Campus food. It’s what everyone’s talking about. High prices, insufficient options, and food quality to rival the mouldy scraps in the back of your freezer. I dread to think what Gordon Ramsay would do if he ever got the McGill Food and Dining Services team by the collar, but I can’t lie, I’d be jolly pleased if he did.
The campaigns are coming in fast now. Let’s Eat McGill’s community assemblies and student protests are leading the charge to shed light on the food insecurity crisis at McGill. But despite students’ best efforts so far, the university is working at a snail’s pace. Campus food accessibility and quality have not improved. So, since they’re uninterested in addressing this problem sufficiently and quickly, we have a pressing issue: What’s for lunch?

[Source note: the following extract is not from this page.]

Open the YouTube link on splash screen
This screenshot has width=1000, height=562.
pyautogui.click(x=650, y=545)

Here are some affordable options to get you through the day.
Super Savings ($0-3)
Midnight Kitchen, a non-profit volunteer collective, is back and on a mission to increase the accessibility of campus food. Operating out of the second floor of the Students’ Society of McGill University (SSMU) building, the student-funded service provides free vegan meals.
And look, I’ve had my fair share of bad vegan food; most are not worth a side eye, but hand on heart, Midnight Kitchen is worth your time. Free, simple, sustainable food that fills you up—take notes, McGill.

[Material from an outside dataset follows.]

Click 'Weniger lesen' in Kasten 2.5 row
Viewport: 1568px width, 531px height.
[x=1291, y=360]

It’s only operating two or three times a month at the moment, as it’s underfunded, but when it is serving, be sure to get there well before 1:00 p.m. because the line will snake fast.
Homemade sandwiches with ingredients from local grocery stores
Sometimes nothing beats a homemade sandwich. It’s also a smart idea when it comes to lunch-time savings, and when it comes to price, it’s a hard sell to beat Segal’s on St. Laurent for consistent cost savings.

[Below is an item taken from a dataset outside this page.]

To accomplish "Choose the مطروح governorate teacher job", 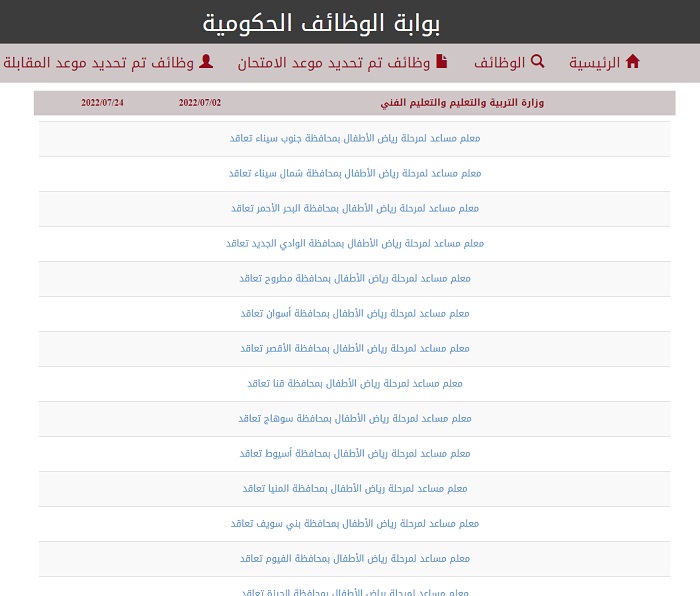I will click(355, 278).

My advice? Keep it simple. Stick with sandwiches or salads, and let the creative juices flow for dinner. Grilled ham and cheese or a Caesar salad play well for the school day. For me, I like to take inspiration from Marco Pierre White: Sourdough, shallots, anchovies, butter, parsley, and dish-dash-dosh, sorted. You can also mix and match your ingredients with other independent stores. Fruiterie du Plateau, for example, in the Plateau offers cheap, fresh fruit.
Lunch on the go ($4-6)
It’s one of our own, as we say. I’ve heard some talk recently that McGill should buy it or allow it to move on-campus. Don’t forget that it’s so super because McGill has precisely nothing to do with it. That and the fresh sandwiches—made in front of you faster than your eyes can blink, and for prices that don’t make you rethink.
Tim Hortons on Sherbrooke troubles me. Not in terms of price, quality, or anything in between, but the waiting in the 20-minute desolate line. I find myself fading in and out of reality, lost. Thankfully, Tim’s $4.99 roast beef and crispy onion and $5.99 BLT brings me back to reality. And, as it’s just across from campus, it’s a great lunch on the go.
Metro hot food counter deals
It might seem counterintuitive to say that McGill students should support Metro, which is perhaps one of the main culprits of the latest food price spikes, but their hot food counter on Parc has some great deals, from a $5.29 chicken leg meal on Monday to $4.99 poutine on Thursdays. Portion sizes are also not for the faint of heart, either.
Another deal to consider is up Parc Ave: Sansazzlia’s special of the day––a different nine-inch pizza every day for $6.90. Sansalizza is opposite New Residence, but don’t fret about running into first years—they only go at midnight when they’re listening to Drake, high as a kite.
A short stroll away
I’ve mentioned this before in a café recommendations article, but it’s still worth bringing up: An Iranian café-lunch spot on Sherbrooke, a few steps down from street level, offering a range of sandwiches and brunch bites, as well as coffee and herbal tea.